*** Begin section ***

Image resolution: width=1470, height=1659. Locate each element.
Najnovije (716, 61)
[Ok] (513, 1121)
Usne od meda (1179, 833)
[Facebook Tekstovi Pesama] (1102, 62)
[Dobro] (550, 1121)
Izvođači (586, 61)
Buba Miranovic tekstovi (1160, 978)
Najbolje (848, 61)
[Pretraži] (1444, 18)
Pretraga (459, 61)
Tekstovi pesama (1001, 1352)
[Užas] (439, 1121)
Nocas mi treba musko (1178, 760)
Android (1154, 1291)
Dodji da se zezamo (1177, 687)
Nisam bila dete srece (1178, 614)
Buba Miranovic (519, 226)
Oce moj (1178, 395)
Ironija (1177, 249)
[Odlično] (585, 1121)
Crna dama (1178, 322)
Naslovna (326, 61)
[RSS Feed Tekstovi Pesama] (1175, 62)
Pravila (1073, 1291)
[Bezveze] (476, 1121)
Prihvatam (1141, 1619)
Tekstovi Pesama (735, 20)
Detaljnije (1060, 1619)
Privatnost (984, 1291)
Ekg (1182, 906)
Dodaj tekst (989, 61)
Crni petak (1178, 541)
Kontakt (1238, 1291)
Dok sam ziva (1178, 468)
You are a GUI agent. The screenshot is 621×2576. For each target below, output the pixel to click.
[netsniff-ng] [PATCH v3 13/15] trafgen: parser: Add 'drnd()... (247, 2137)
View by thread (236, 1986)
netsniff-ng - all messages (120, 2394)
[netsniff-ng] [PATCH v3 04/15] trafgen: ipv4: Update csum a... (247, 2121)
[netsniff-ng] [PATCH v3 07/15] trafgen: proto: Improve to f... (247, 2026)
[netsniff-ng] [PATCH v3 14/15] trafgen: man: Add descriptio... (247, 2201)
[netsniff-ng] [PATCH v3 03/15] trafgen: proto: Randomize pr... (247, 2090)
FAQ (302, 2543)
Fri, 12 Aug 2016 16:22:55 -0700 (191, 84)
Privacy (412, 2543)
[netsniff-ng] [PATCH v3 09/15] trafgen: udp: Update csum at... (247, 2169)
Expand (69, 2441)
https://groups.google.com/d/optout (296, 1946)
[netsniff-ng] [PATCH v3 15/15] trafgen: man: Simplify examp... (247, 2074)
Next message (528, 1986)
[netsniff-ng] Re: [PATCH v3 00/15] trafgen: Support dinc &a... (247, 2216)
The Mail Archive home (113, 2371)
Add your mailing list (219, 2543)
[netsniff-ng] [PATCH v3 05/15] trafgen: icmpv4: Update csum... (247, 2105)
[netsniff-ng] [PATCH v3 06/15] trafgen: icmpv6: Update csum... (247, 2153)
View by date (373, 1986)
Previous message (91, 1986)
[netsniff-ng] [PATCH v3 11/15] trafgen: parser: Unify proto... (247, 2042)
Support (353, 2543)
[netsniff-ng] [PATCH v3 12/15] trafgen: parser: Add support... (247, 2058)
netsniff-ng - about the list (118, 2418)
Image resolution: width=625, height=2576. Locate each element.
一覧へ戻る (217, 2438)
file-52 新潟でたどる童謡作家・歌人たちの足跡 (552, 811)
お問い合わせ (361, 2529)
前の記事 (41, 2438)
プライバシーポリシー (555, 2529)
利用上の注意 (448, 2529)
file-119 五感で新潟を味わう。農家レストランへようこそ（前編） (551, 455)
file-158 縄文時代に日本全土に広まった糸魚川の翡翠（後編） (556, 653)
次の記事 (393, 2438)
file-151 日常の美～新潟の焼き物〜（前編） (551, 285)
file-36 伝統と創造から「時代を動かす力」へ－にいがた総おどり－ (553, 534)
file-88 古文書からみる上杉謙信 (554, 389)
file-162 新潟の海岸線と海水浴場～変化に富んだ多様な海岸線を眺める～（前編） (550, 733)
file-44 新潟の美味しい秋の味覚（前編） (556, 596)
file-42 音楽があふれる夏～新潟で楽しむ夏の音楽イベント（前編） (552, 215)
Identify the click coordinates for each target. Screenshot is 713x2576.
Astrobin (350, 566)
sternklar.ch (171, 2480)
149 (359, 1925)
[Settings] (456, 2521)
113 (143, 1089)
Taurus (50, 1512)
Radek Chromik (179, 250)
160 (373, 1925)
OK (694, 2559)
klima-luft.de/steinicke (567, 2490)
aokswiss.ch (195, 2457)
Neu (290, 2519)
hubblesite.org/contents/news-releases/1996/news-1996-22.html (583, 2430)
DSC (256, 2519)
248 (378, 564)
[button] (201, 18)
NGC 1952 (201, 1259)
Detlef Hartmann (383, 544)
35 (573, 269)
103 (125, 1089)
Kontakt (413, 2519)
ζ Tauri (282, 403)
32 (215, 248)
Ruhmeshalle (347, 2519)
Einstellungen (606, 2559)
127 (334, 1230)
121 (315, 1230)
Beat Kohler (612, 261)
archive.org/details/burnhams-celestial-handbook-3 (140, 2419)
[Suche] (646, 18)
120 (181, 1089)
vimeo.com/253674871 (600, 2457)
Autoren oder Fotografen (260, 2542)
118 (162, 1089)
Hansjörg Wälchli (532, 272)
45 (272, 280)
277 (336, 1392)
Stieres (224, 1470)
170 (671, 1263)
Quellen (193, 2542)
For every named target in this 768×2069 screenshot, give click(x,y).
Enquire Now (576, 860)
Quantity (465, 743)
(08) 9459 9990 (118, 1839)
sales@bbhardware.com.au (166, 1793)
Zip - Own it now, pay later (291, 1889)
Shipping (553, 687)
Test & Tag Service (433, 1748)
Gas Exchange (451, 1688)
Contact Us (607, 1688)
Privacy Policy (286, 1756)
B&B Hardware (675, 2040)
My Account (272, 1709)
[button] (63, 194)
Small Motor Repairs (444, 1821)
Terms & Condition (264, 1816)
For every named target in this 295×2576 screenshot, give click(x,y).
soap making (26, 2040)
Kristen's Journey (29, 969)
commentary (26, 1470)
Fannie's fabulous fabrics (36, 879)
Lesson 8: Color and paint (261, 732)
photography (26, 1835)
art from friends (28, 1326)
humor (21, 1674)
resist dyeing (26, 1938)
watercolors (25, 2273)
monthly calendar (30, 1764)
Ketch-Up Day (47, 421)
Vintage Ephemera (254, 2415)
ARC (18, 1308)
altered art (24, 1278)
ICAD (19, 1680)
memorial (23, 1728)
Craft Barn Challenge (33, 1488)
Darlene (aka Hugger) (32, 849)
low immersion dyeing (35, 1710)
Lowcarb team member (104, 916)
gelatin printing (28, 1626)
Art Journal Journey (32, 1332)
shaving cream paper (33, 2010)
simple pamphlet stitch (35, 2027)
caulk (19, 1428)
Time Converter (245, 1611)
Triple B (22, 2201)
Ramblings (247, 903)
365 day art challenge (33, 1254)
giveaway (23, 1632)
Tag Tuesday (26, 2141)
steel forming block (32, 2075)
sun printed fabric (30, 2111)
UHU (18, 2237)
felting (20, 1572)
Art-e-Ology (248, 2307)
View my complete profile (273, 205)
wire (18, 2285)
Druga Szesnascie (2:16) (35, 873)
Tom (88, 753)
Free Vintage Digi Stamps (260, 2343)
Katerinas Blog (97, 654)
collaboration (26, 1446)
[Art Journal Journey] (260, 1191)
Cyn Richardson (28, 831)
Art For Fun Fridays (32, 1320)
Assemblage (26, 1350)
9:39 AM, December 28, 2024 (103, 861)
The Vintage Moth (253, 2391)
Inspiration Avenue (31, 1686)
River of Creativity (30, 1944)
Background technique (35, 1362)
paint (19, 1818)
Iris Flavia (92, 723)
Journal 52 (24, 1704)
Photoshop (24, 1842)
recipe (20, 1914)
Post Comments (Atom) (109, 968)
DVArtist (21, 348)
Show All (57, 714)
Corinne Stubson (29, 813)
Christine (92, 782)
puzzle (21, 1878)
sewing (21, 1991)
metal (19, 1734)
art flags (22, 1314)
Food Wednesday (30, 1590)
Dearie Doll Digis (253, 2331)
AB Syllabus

*** End section ***

Stop at the line containing "Dok sam ziva (1178, 468)". Please print exactly every line before it from the start of the records, plus that line itself, and nothing else.

Image resolution: width=1470, height=1659. Locate each element.
Najnovije (716, 61)
[Ok] (513, 1121)
Usne od meda (1179, 833)
[Facebook Tekstovi Pesama] (1102, 62)
[Dobro] (550, 1121)
Izvođači (586, 61)
Buba Miranovic tekstovi (1160, 978)
Najbolje (848, 61)
[Pretraži] (1444, 18)
Pretraga (459, 61)
Tekstovi pesama (1001, 1352)
[Užas] (439, 1121)
Nocas mi treba musko (1178, 760)
Android (1154, 1291)
Dodji da se zezamo (1177, 687)
Nisam bila dete srece (1178, 614)
Buba Miranovic (519, 226)
Oce moj (1178, 395)
Ironija (1177, 249)
[Odlično] (585, 1121)
Crna dama (1178, 322)
Naslovna (326, 61)
[RSS Feed Tekstovi Pesama] (1175, 62)
Pravila (1073, 1291)
[Bezveze] (476, 1121)
Prihvatam (1141, 1619)
Tekstovi Pesama (735, 20)
Detaljnije (1060, 1619)
Privatnost (984, 1291)
Ekg (1182, 906)
Dodaj tekst (989, 61)
Crni petak (1178, 541)
Kontakt (1238, 1291)
Dok sam ziva (1178, 468)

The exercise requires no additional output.